Sunday, October 18, 2009

Random Painting #1




While I'd rather title this "NUCLEAR CHICKEN/COCK", it's a random digital painting I did back in March of this year for a draw daily thread on a forum. Not sure how long I spent on it, but the legs make me think I was watching a lot of Futurama at the time.

Minimal as it is, the background still shows more purpose than some of my earlier works, an ongoing struggle of mine caused by being a character doodler first, painter/illustrator second.

That's it for tonight. This dilapidated blog has just been given a handful more updates, in burst form as usual, but hopefully I can start updating this thing weekly or bi-weekly.


A digital painting that's dated late September '08. The painting went through a series of problems and successes, as can be seen by the guy in front, who doesn't look half bad, and the guy behind him, who looks more like a rigid joke. This piece is important because it was my first post-college painting that really highlighted my need to think through my environments better. You'd think that this would be something I wouldn't want to show off, but really, I find the opposite effect.

Truth be told, even "Random Drawing #4"'s environment needs work, but that one, admittedly and sadly, wasn't an afterthought.

Pixel Monkey



A friend wanted a company logo for a side-project of his, and he was fixated on the following citeria: 1 monkey, 1 apple and 2 sandbags. Preferably with said monkey sitting on the sandbags. The bite taken out might not have been a requirement, but I ran with it from the get-go.

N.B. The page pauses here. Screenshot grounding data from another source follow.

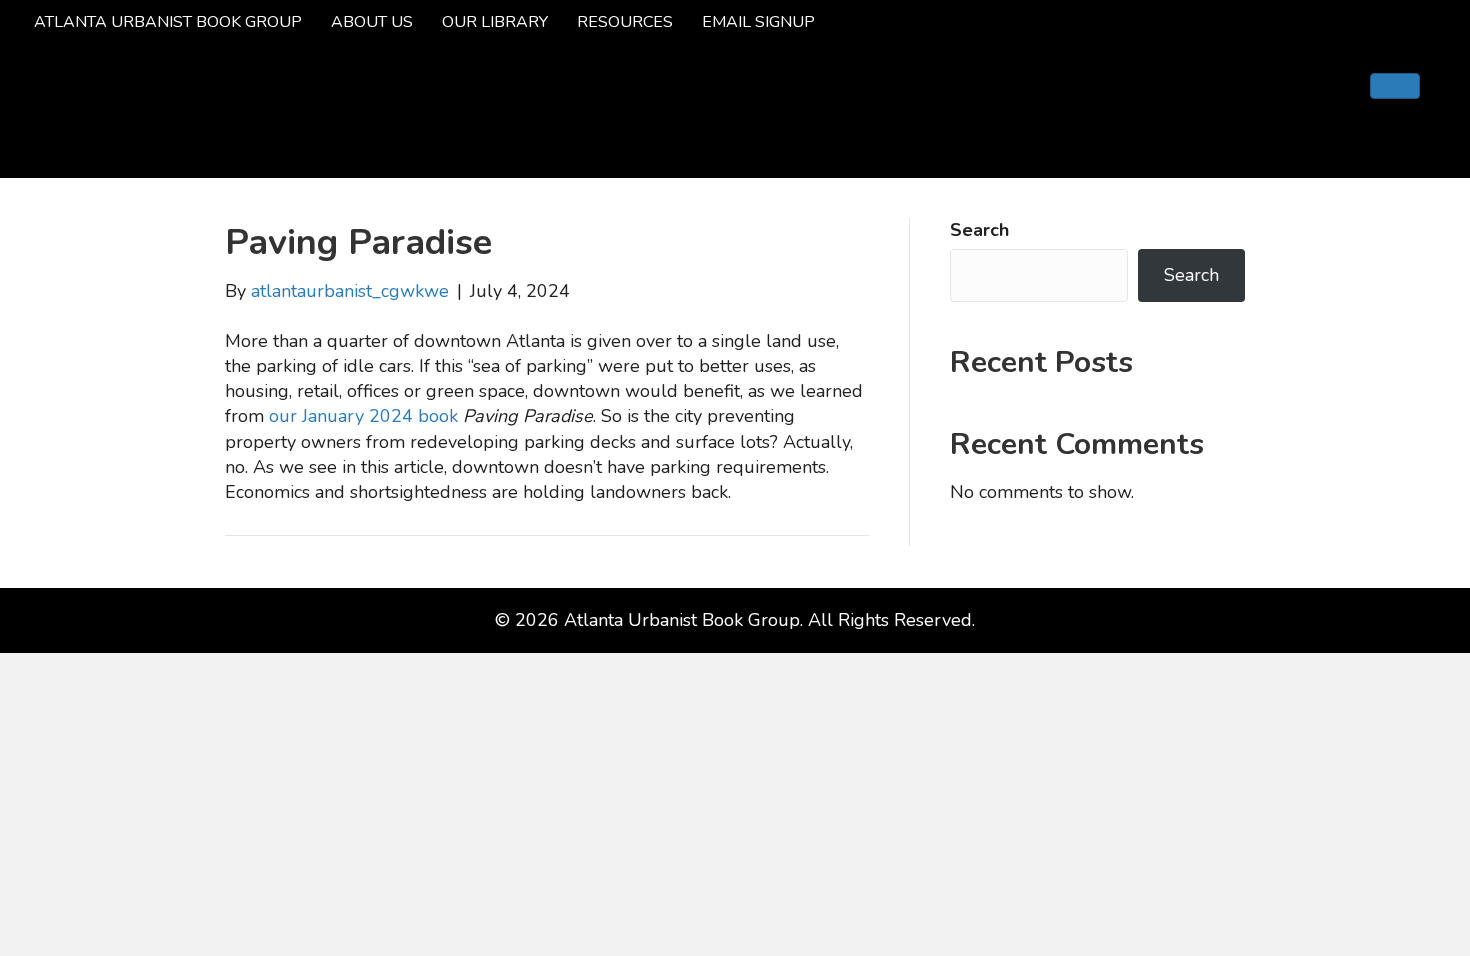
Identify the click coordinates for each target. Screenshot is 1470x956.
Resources (625, 22)
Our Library (495, 22)
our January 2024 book (363, 416)
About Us (372, 22)
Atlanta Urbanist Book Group (168, 22)
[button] (1395, 86)
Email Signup (758, 22)
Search (979, 230)
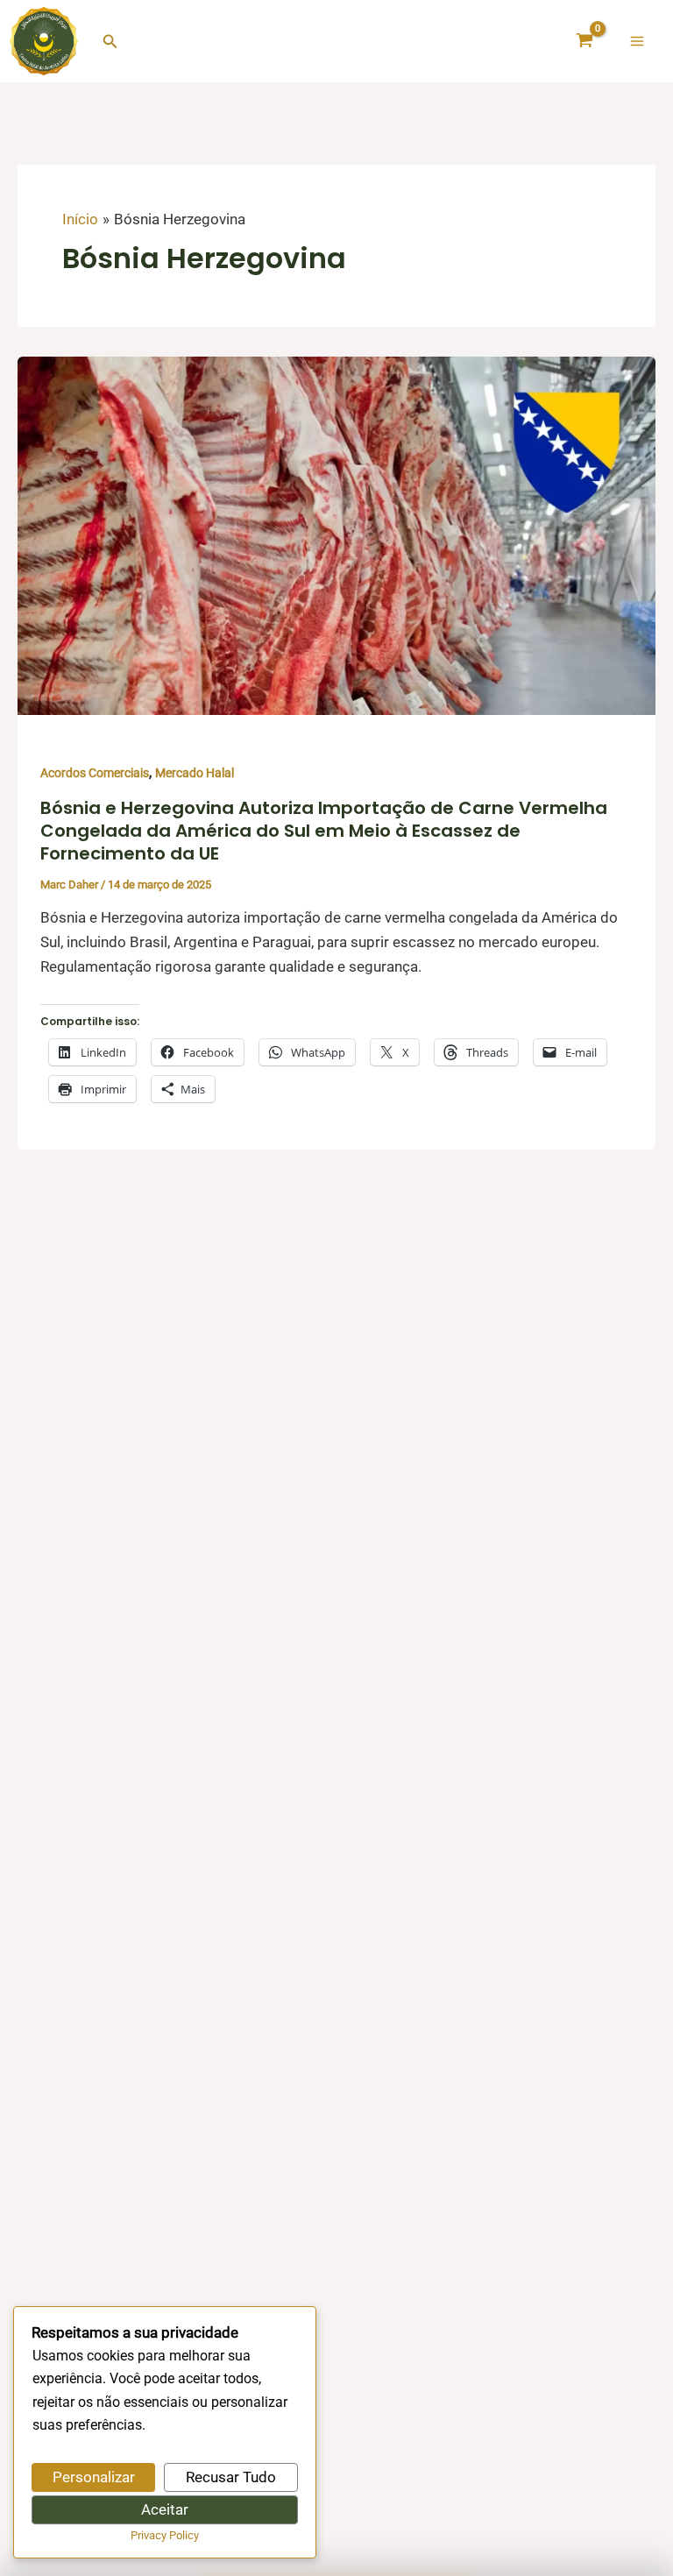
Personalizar (94, 2477)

It took me a week or scribbling on my tablet and in my sketchbook to even angle myself towards putting the elements together into something cohesive. I even spent a few hours just searching over Google images for pictures of monkeys and chimps while trying to decide what to do.

T-Shirt stencil




A little over a week ago I decided I wanted to try stenciling, and spent an evening flipping through my old sketchbooks trying to find an image that was thought out enough that I'd be able to re-draw it digitally and vectorize it instead of starting from scratch and having to spend even longer figuring out the light/dark details. Early on the original drawing (not pictured) popped into mind. It then took me 30-60 minutes to find which sketchbook it was in, since I couldn't remember what year it was originally done (SP06), or where over half of my sketchbooks were (garage in a filing cabinet). I spent about a day re-drawing, polishing and vectorizing the original into the above. Then I got some feedback from some friends, most of which liked it, but changed it to below when two friends had very strong opinions about not liking the simplistic background.

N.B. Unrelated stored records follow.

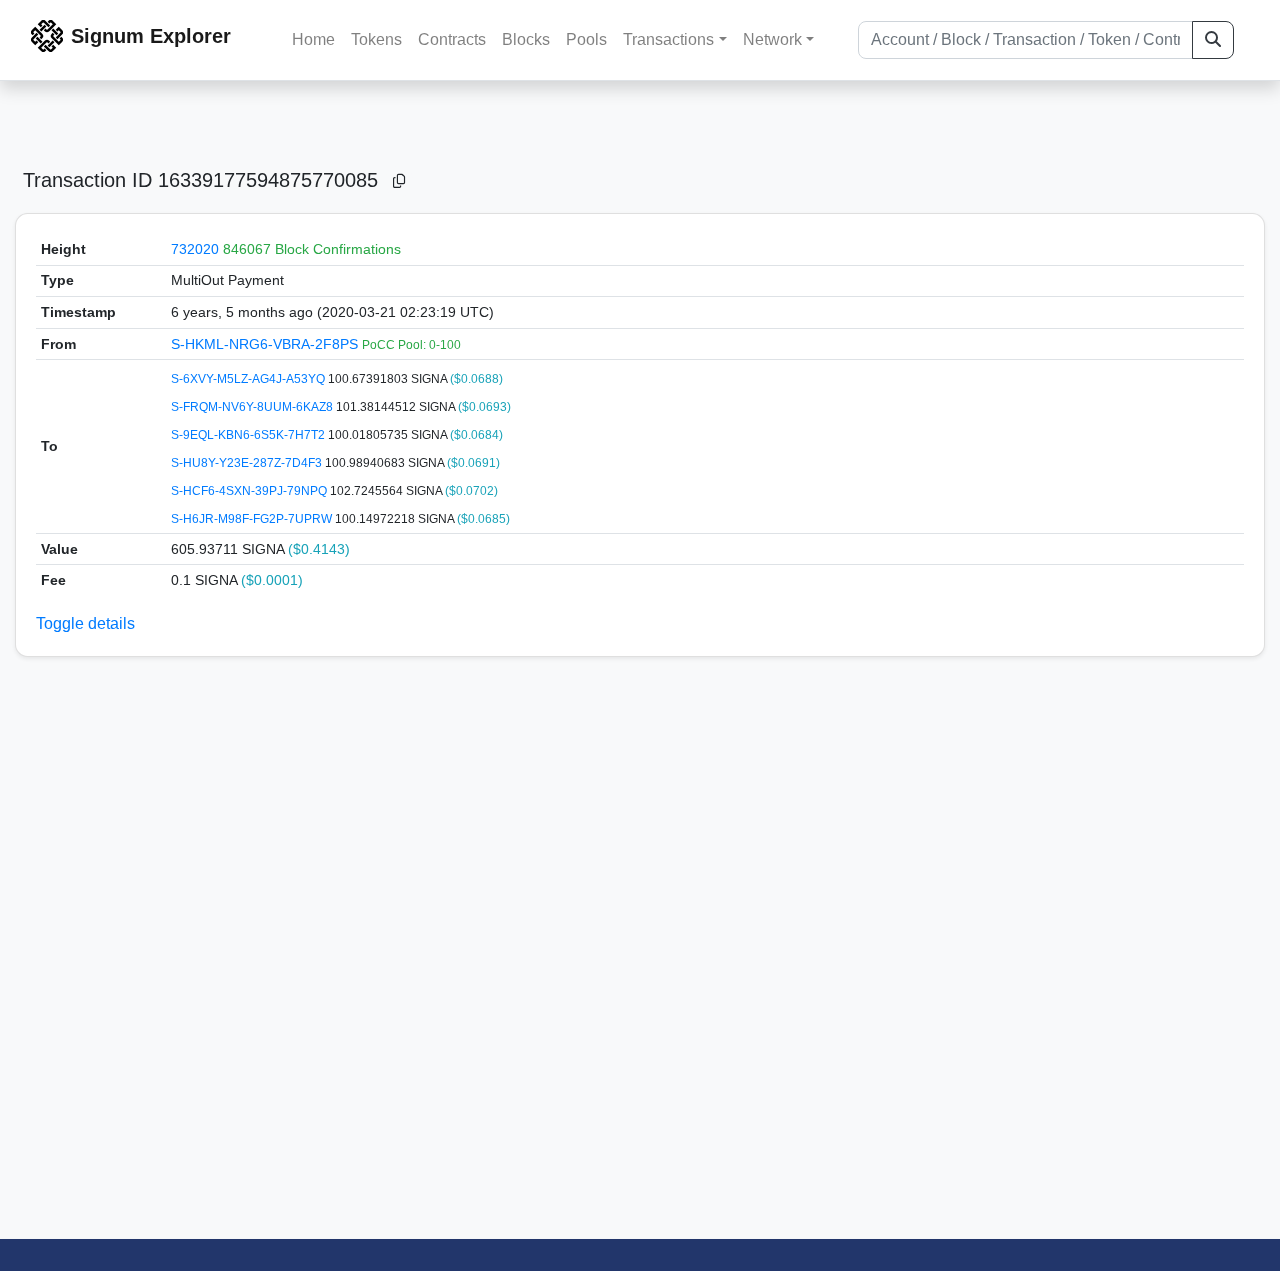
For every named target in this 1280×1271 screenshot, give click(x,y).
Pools (586, 39)
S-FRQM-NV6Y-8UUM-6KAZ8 (253, 407)
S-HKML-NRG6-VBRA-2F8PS (266, 344)
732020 (195, 249)
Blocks (526, 39)
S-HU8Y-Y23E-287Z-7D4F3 (248, 463)
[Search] (1213, 40)
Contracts (452, 39)
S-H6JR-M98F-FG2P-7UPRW (253, 519)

This became the final design when I realized the bullet holes looked better as snow, and that the black background was more dramatic. As you can see two sheets were used: 1 for the guy, and 1 for the snow/breath. Here's the first printing of the stencil on 25lb. normal printer paper--something I will never use again, it barely avoided melting when it got wet. The slipping of the registration was actually caused by the whole issue with the paper nearly melting.


Run for the Billions




Requested logo for a programming project for someone I know on EFnet. He didn't want a total rip-off of the Monopoly mascot, but he did was it to be inspired by that visual aesthetic.

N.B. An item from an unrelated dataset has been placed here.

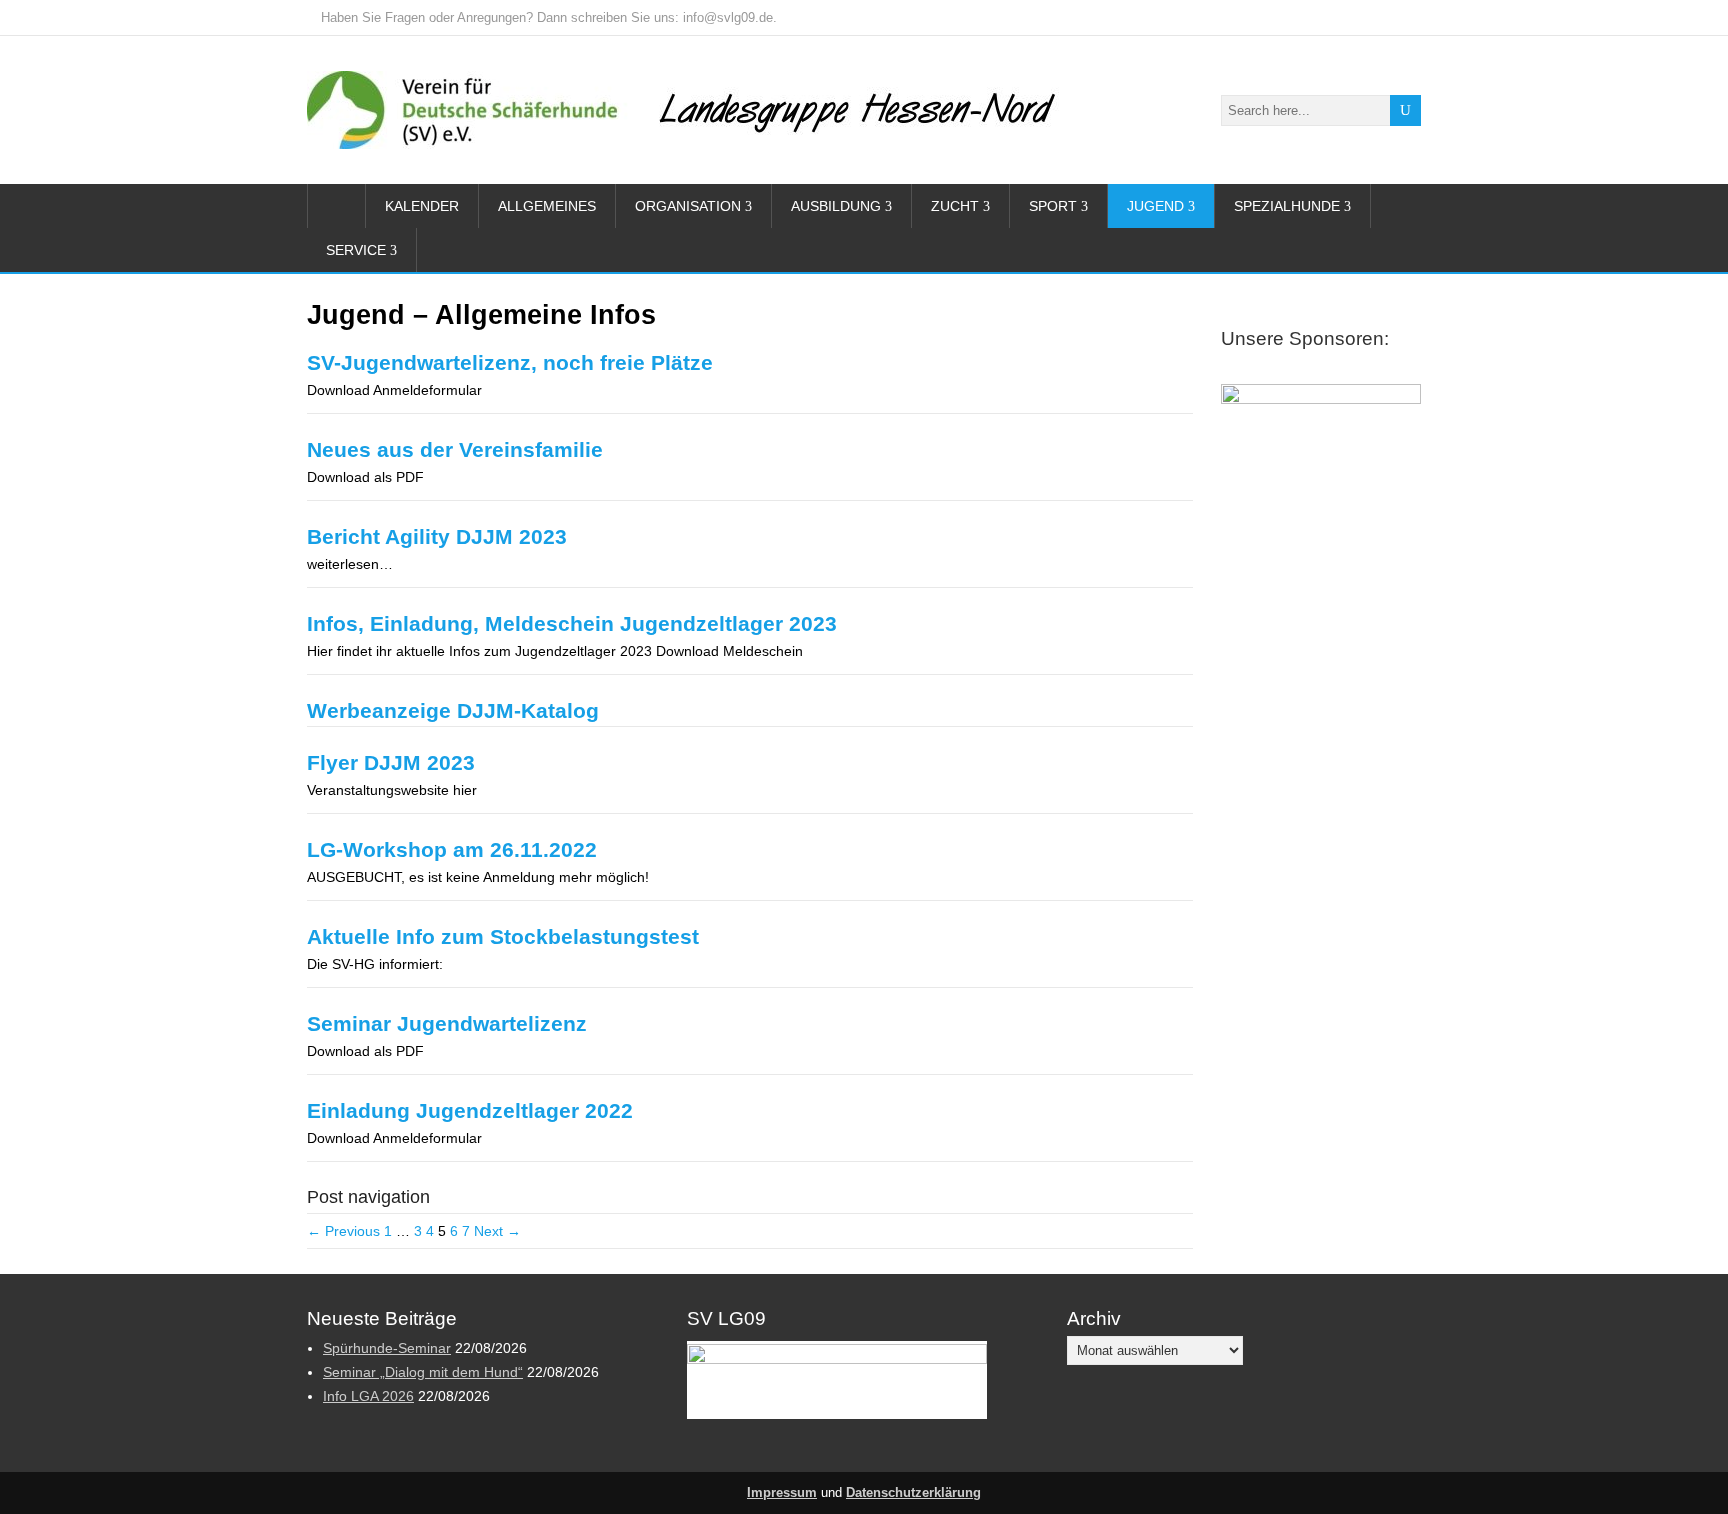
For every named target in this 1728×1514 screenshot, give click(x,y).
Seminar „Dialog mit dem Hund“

This is actually not the version I submitted to him just over a year ago. That one is as follows:




You can see that the "RUN" is emphasized instead, and that was a grave mistake on my part and solely based on not wanting to warp "BILLIONS" at the time.

Thinking about whether or not it was used, I'm quite sure I actually missed his submittal deadline by nearly a whole hour. So here's a tip: if your pro bono logo artist does everything last second, don't figure that the artist will do the piece any sooner if you refuse to say when the deadline is and assume this will make he or she take it as initiative to do it hours or even days sooner.

Random Drawing #4



Drawing done mostly at a coffee shop. 2B pencil, .5mm black ballpoint pen (non-waterproof) on 9x12 60lb. sketchpad. The rough pose of the character had been done a week or two prior, but was tossed aside until earlier when I was at a coffee shop and itching to do some cross-hatching. No rulers, just an eraser pencil to guide the edges of the light beams, which is why the rest of the lines drift and change angles so much.

Photographed, 256-greyscaled and brightness/contrast adjusted.

(Was photographed because my now-ancient scanner has no Win7 drivers.)

Friday, October 2, 2009

"Ahead of it All"

A self-portrait painted digitally. Done achromatically, the second image is the color overlay used on it. While the second layer looks far from refined on its own, I still like the look of it and posted it along with.